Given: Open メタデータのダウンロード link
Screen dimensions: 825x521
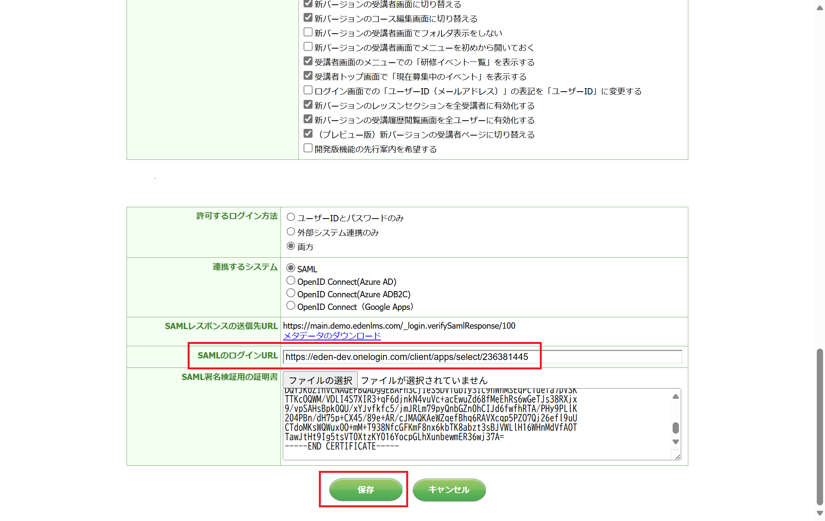Looking at the screenshot, I should tap(332, 336).
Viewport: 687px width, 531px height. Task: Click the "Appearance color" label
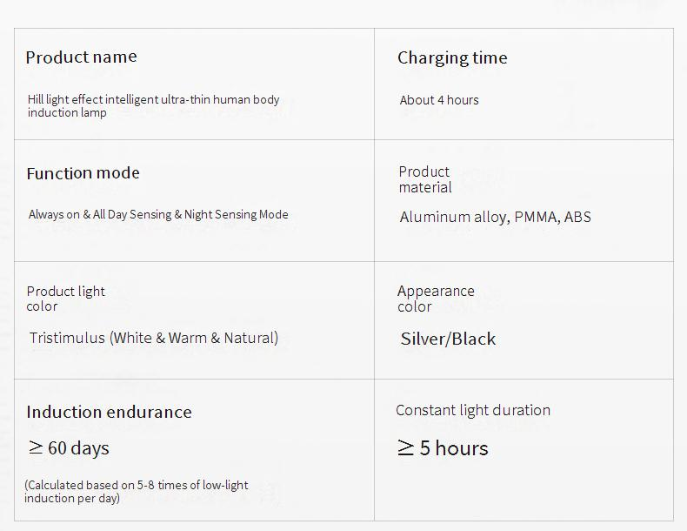436,299
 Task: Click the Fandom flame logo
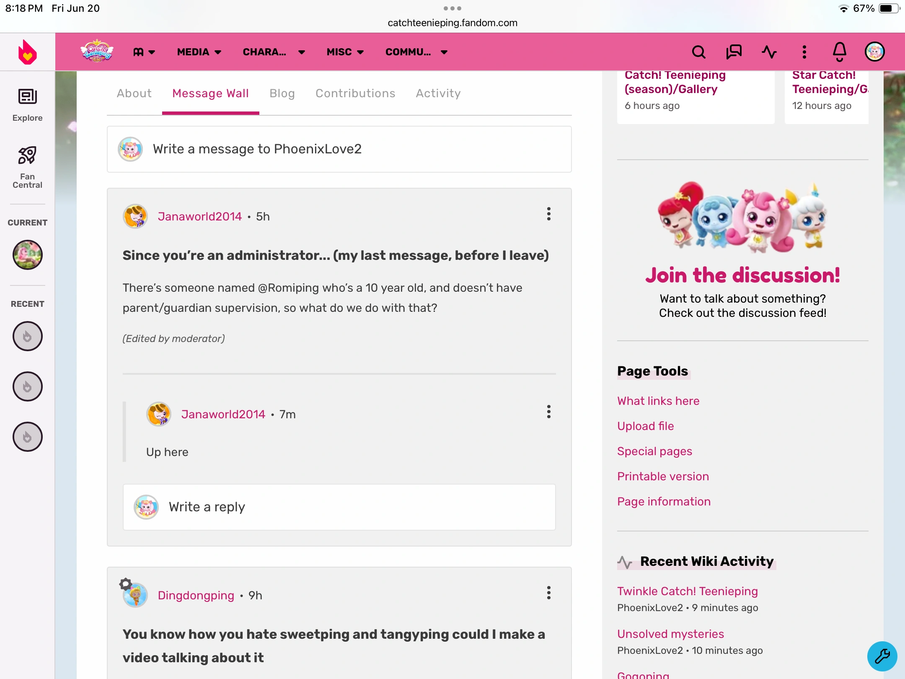click(x=27, y=52)
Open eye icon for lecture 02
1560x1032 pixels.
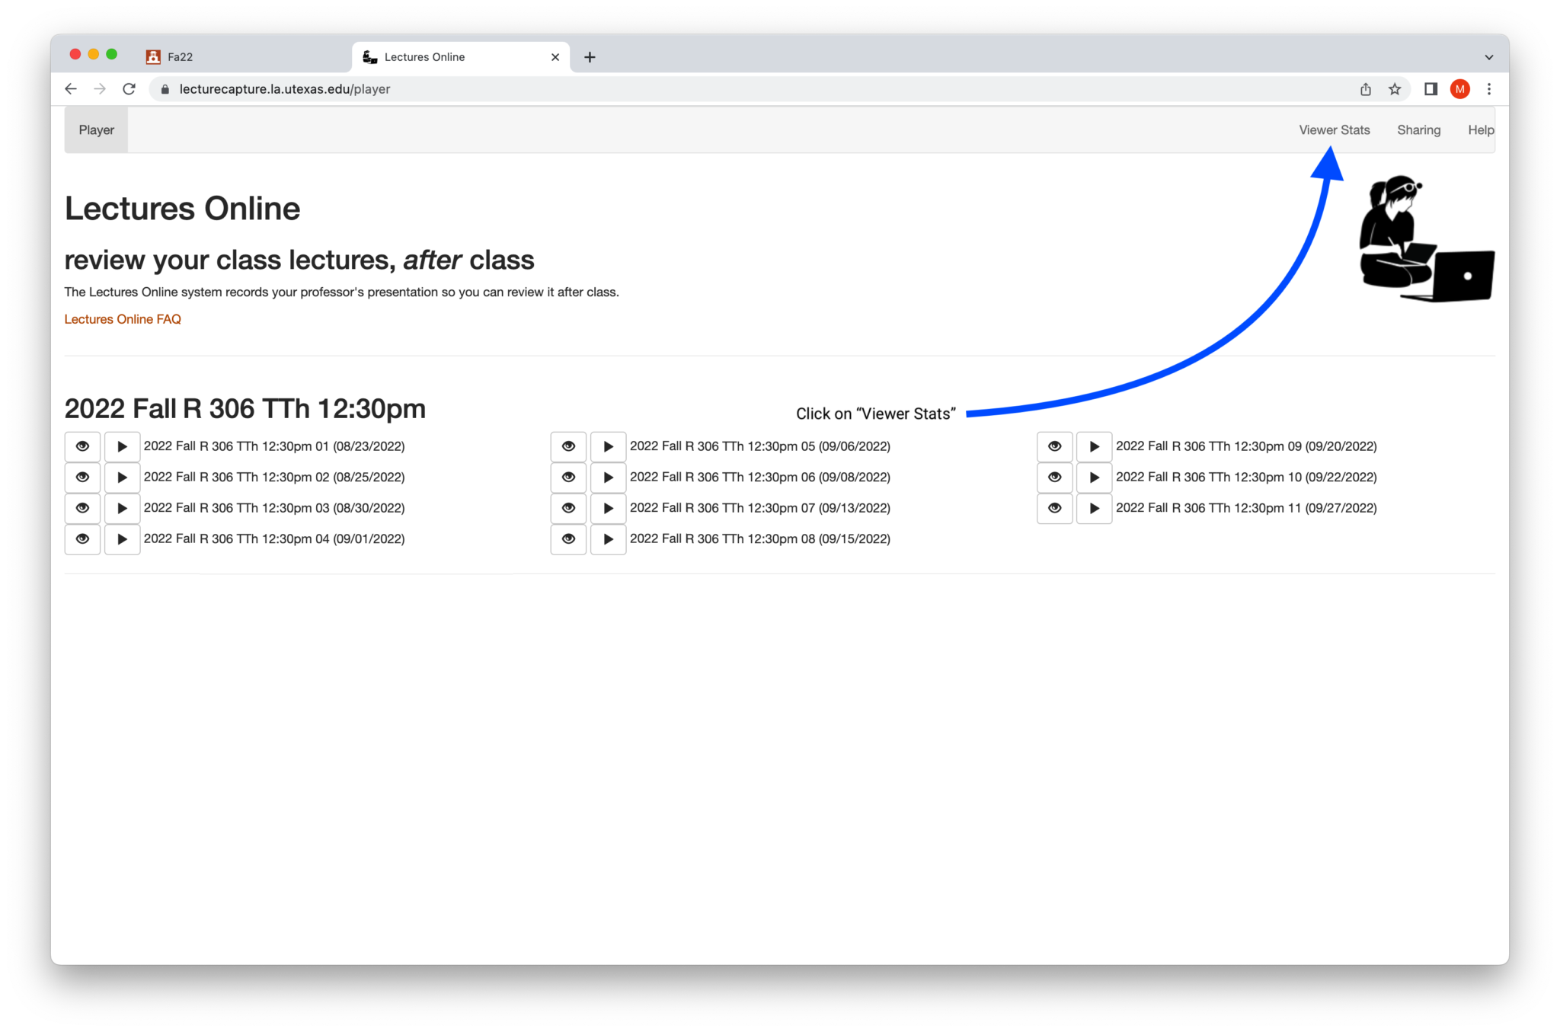(x=82, y=478)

##############################

Copy out every line of the items above word for word, leaving out the pictures.

Given: Open メタデータのダウンロード link
Screen dimensions: 825x521
Looking at the screenshot, I should tap(332, 336).
Viewport: 687px width, 531px height. Task: Click the "Appearance color" label
436,299
 Task: Click the Fandom flame logo
click(x=27, y=52)
Open eye icon for lecture 02
1560x1032 pixels.
(x=82, y=478)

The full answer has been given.